Returning to Oriente Occidente after three editions is Balletto Civile, the company led by choreographer and performer Michela Lucenti. Following the success of In-erme, created for the centenary of the Great War, comes a new work co-produced by the Festival, intriguingly titled Bad Lambs. This is a physical score—in the unmistakable style of Balletto Civile—featuring an expanded group of performers: Bad Lambs combines the core ensemble with several differently-abled dancers, initiating new processes and encounters.
The relationship has always been at the heart of Lucenti's research: “I am convinced,” explains the choreographer, “that the creative work activated by relationships brings great surprises. It allows us to achieve unexpected goals in overcoming the limits of each performer. A conscious process on everyone’s part, yet bold and strong in striving for something universal that the audience can immediately understand. As performers and artists, we do not create any therapeutic methods: our goal is the stage, the performance. This drives us to place great importance on the process. We enjoy telling stories through the body, that’s all. But we also want those watching to feel included in these stories.”

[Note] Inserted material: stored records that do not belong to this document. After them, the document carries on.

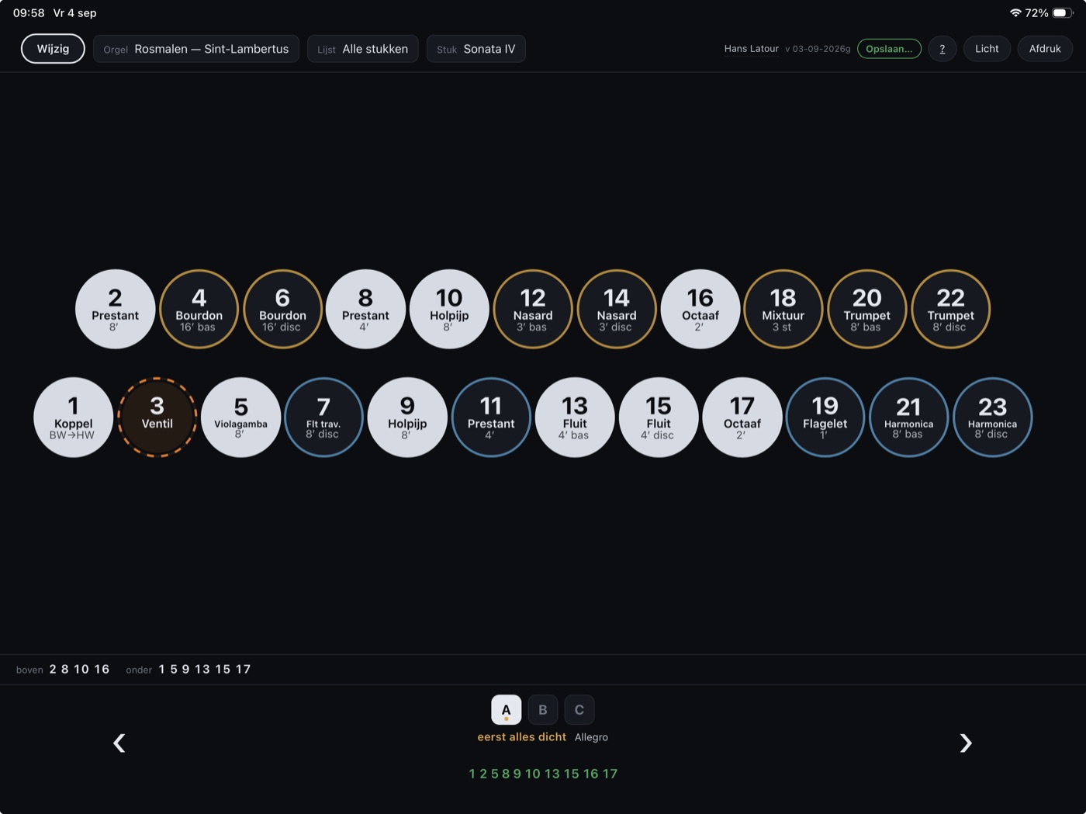
Task: Pull the Bourdon 16′ bas stop 4
Action: click(199, 309)
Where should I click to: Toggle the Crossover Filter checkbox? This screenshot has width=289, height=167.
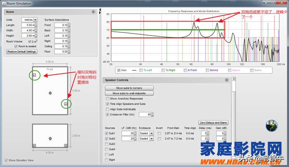coord(107,114)
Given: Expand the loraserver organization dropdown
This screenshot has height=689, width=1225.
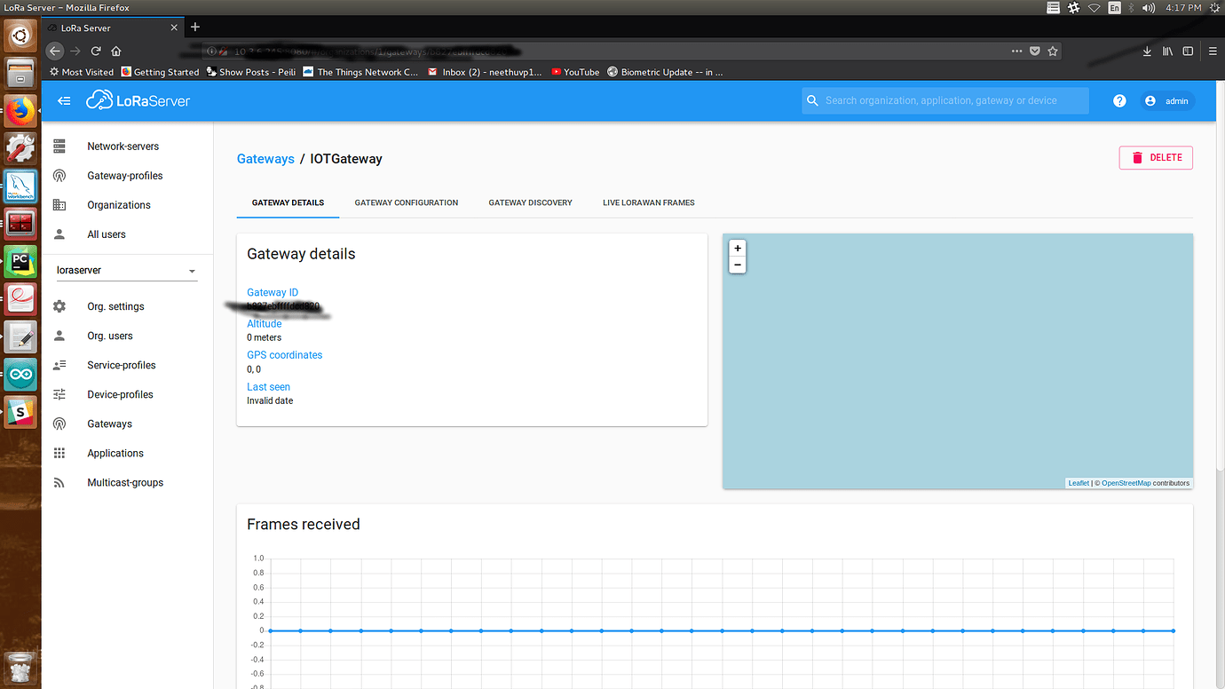Looking at the screenshot, I should 193,271.
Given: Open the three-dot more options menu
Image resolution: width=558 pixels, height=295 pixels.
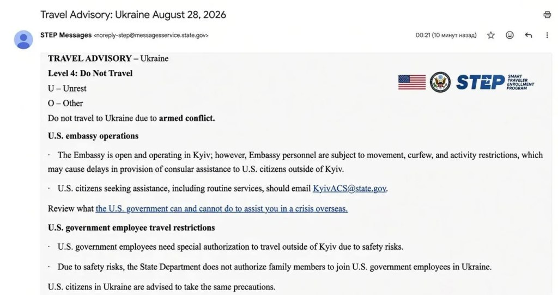Looking at the screenshot, I should (x=547, y=35).
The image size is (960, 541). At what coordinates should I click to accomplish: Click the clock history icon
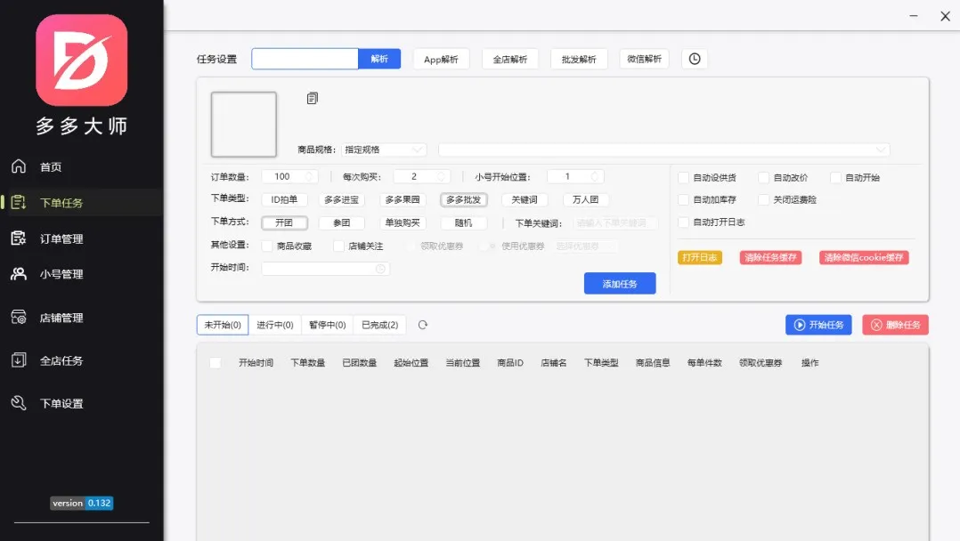pos(695,59)
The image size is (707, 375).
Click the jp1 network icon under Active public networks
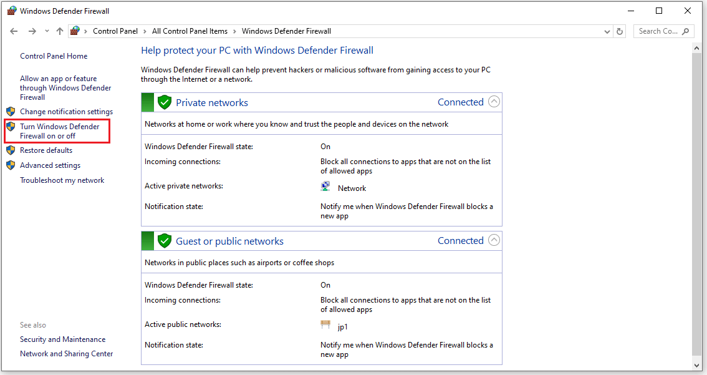[325, 324]
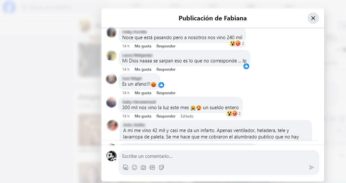Image resolution: width=346 pixels, height=183 pixels.
Task: Open the Facebook logo home icon
Action: coord(9,7)
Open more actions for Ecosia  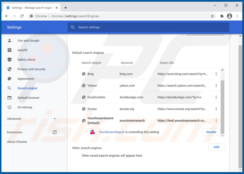216,109
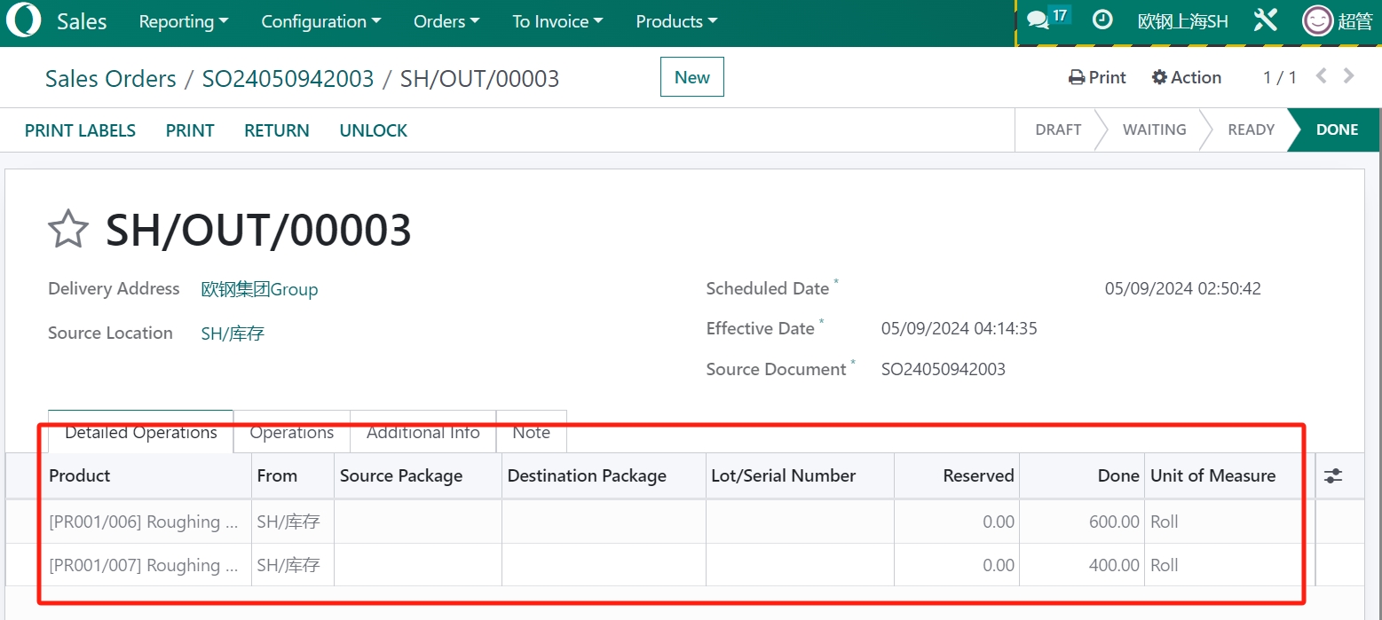
Task: Mark SH/OUT/00003 as favorite with star
Action: (68, 231)
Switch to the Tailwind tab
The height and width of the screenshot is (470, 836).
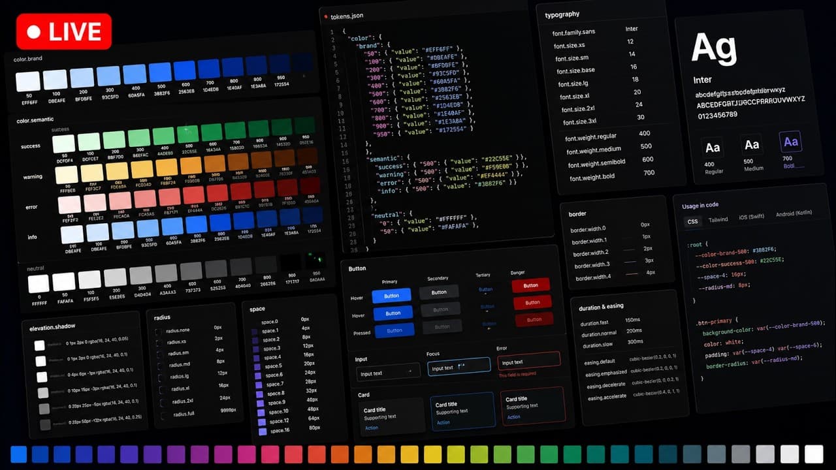click(x=718, y=219)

Bad Lambs adheres to this methodology, and the immense workshop effort—ongoing as we write—consists of attempting to blend different bodies to find harmony, a common denominator for a journey in the present. Everything starts from a story, as is customary for the choreographer. What is a ghost? “Something that influences our actions in its persistence. The bad lambs lost their better part in a car accident. Not everyone realizes it, but each one is unable to say goodbye to their ghost. Yet they try, stumbling, losing balance, pulling and pushing each other, breaking china, running, in a desperate search for a place to call home.”

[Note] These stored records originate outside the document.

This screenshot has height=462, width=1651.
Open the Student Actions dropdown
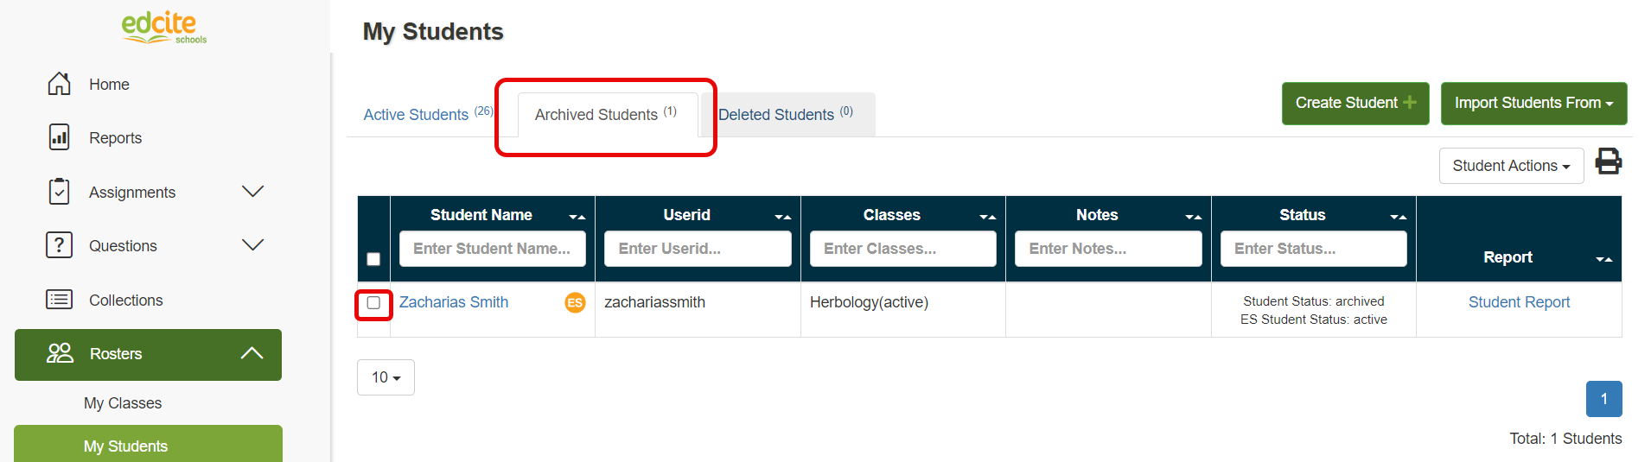pyautogui.click(x=1510, y=166)
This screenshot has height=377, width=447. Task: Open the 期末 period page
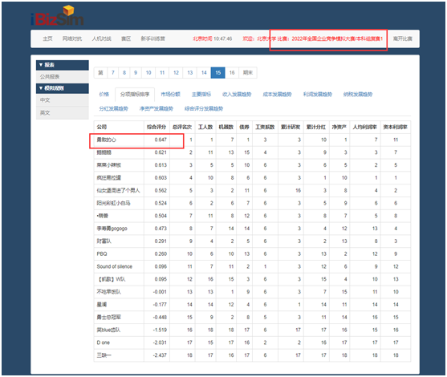tap(248, 73)
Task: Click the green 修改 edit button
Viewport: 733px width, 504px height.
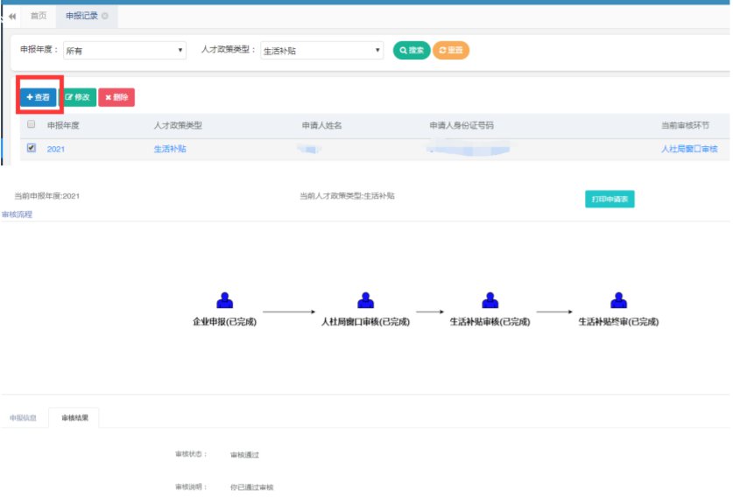Action: pos(78,97)
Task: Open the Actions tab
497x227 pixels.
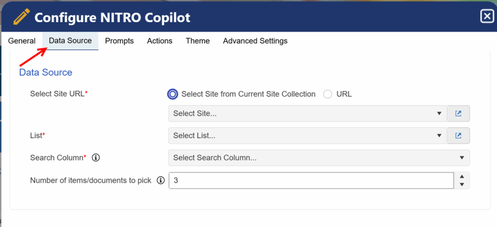Action: point(160,41)
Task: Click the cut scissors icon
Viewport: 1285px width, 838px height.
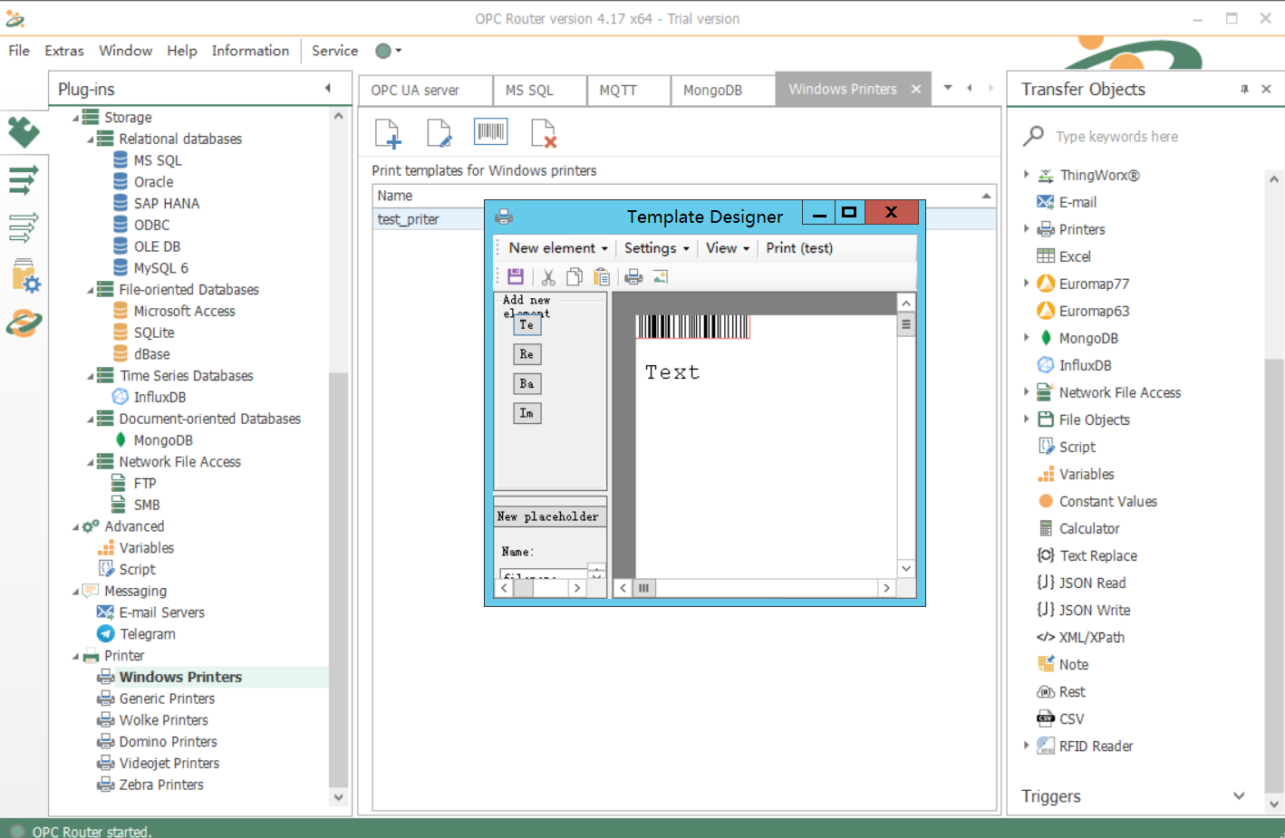Action: [x=548, y=277]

Without intending to soften reality, Bad Lambs explores the grace with which each individual accepts transformation or loss: the search for willpower and the efforts made to reconstitute oneself, according to an innate spirit of self-preservation. Bad Lambs examines what we can do when we have lost everything: it tells the story of the war humanity faces so that death becomes tragedy, noise becomes music, movement becomes dance, and word becomes poetry.